(Excerpts from a dataset)

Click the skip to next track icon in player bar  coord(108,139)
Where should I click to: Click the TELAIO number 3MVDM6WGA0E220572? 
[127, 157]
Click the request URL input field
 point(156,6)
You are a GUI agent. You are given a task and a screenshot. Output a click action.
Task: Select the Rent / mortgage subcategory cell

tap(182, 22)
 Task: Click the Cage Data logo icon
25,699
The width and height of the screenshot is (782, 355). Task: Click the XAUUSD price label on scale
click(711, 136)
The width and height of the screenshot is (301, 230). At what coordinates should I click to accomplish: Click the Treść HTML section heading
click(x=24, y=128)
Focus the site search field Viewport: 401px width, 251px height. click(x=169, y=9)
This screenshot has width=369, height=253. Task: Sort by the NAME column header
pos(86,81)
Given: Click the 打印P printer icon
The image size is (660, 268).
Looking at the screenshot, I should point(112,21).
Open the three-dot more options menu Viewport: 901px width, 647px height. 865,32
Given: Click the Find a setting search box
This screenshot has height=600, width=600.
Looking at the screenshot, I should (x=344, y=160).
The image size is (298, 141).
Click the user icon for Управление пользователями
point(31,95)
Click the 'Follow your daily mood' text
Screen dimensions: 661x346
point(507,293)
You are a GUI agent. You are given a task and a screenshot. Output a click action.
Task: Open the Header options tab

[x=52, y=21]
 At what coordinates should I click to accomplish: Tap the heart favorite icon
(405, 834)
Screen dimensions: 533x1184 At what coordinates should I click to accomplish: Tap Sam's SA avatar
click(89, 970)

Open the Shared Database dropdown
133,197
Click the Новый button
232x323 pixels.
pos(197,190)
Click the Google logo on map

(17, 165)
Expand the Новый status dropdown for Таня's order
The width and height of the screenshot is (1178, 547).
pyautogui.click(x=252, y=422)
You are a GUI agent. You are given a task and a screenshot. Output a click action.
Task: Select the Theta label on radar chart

(DIRECTIONS):
Please retype exactly the line containing "Expand the Новый" and each line after it to the end of the records, and nothing more.

(ANSWER TO THE PROBLEM):
Expand the Новый status dropdown for Таня's order
The width and height of the screenshot is (1178, 547).
pyautogui.click(x=252, y=422)
You are a GUI agent. You are given a task and a screenshot. Output a click action.
Task: Select the Theta label on radar chart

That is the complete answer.